» **Requirement**:
Each line of the records has to be copied exactly, though the pictures must be left out.

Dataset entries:

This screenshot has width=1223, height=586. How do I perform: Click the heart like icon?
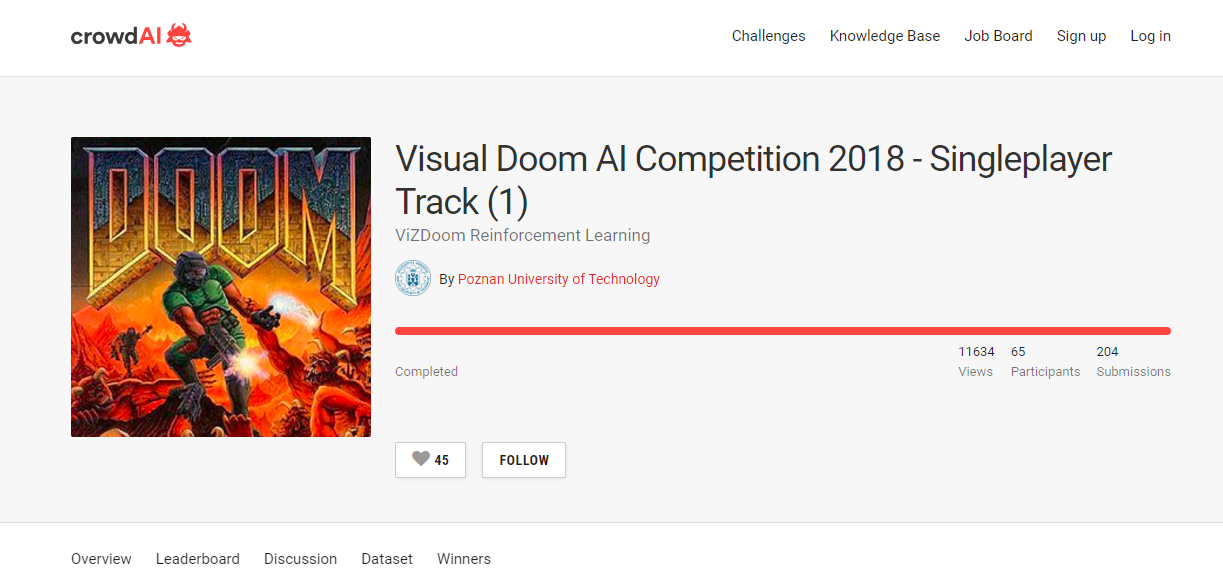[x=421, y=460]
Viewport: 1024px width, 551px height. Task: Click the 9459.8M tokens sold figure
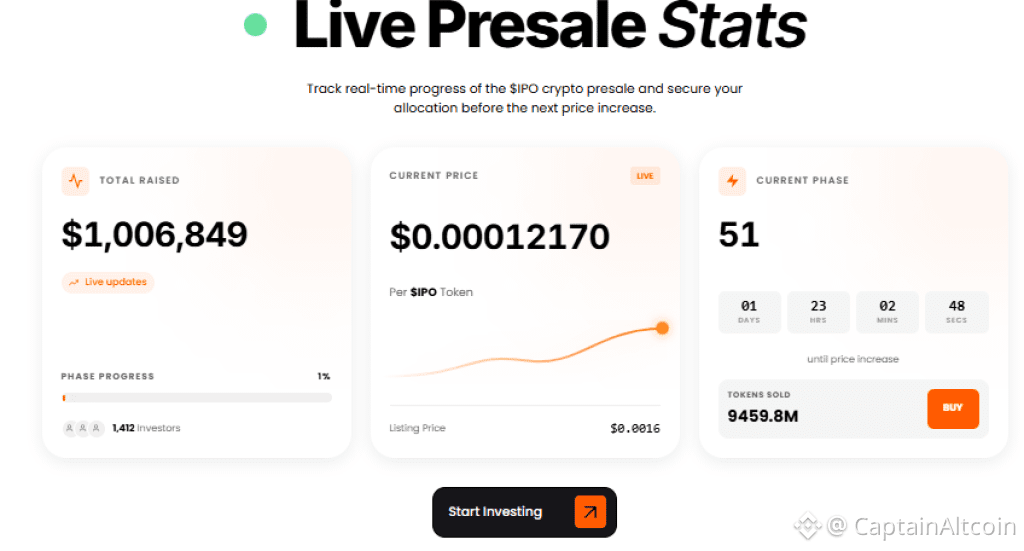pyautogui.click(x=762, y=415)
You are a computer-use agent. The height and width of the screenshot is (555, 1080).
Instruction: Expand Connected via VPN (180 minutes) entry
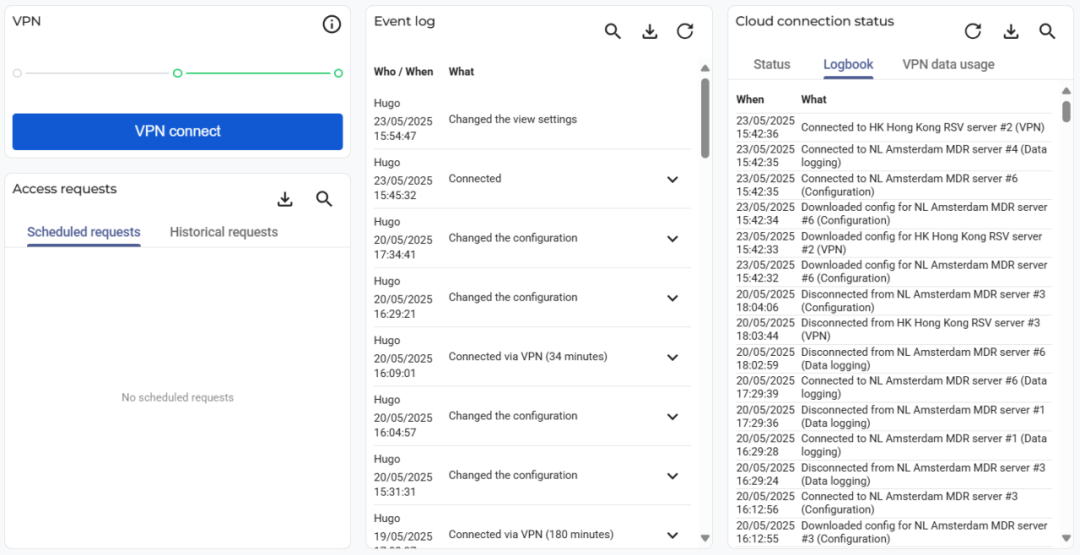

» **Answer box**:
This screenshot has width=1223, height=586. How do I perform: Click the heart like icon?
[x=421, y=460]
Viewport: 1024px width, 551px height. Task: Click the 9459.8M tokens sold figure
pyautogui.click(x=762, y=415)
You are a computer-use agent. The height and width of the screenshot is (555, 1080).
Instruction: Expand Connected via VPN (180 minutes) entry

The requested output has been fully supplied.